= Delilah (novel) =

1941 war novel by Martin Goodrich

First edition (publ. Farrar & Rinehart)

Delilah is a novel by Marcus Goodrich first published in 1941.
It revolves around the activities of the fictional American destroyer, the USS Delilah, and her crew in and around the Philippines in the time period from 1916 to 1917. The novel is loosely based on Goodrich's own experiences as a sailor on board the , a destroyer.

Much of the book constitutes detailed descriptions of various characters, punctuated by plot developments associated with the ship's mission in general support of maintaining order in the southern islands of the Filipino archipelago, populated by Muslim natives dissatisfied with the center of government in the northern island of Luzon. The relationship between the enlisted men and the officers on board the Delilah receives special treatment. This relationship can be seen as a logical link between the strict stratification of naval personnel in the age of sail and the more egalitarian navy that emerged following World War II.

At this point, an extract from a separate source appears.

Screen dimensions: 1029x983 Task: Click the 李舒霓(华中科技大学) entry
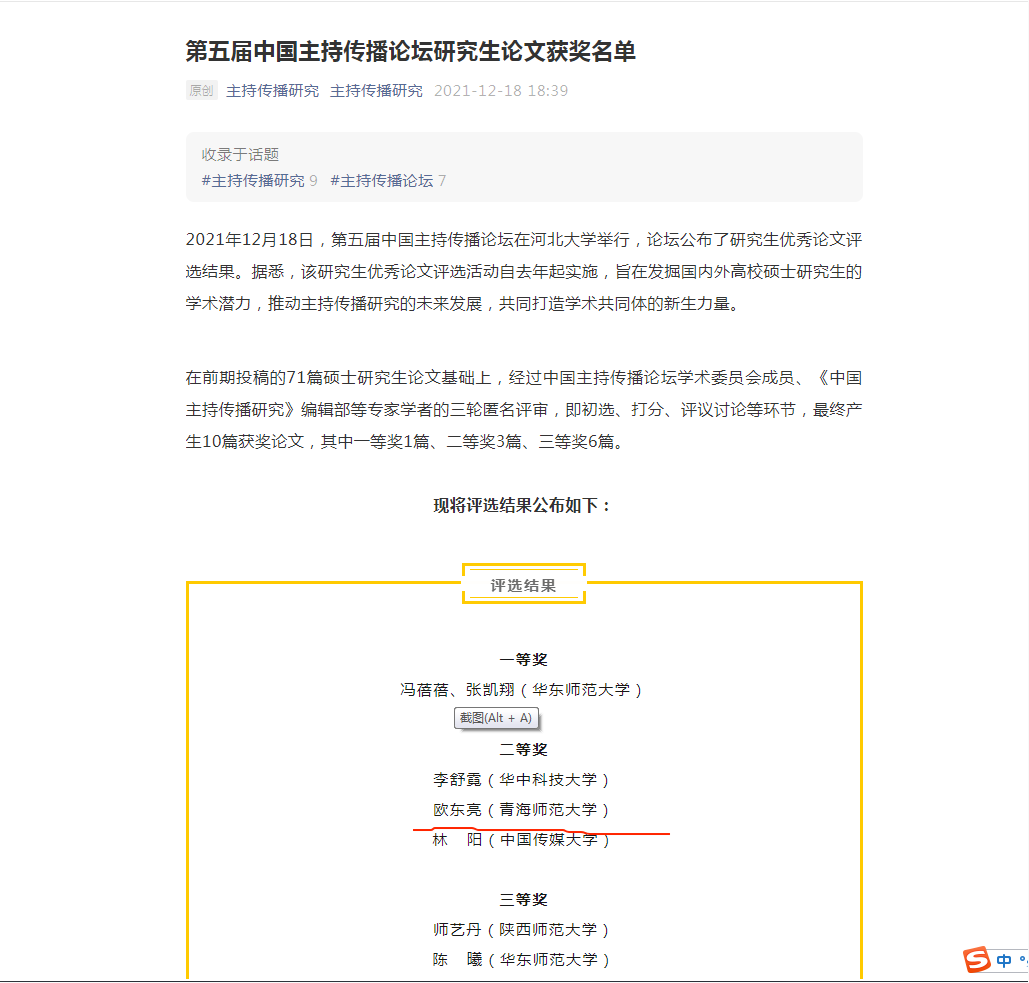[521, 780]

The novel was an immediate success. Although the author's foreword expressly states his intention to write a sequel, and the story ends on the eve of the United States' entry into World War I following an extensive overhaul of the Delilah, no sequel was ever published.

Delilah remained the biggest success for writer Goodrich, who is perhaps better known today as the first husband of actress Olivia de Havilland.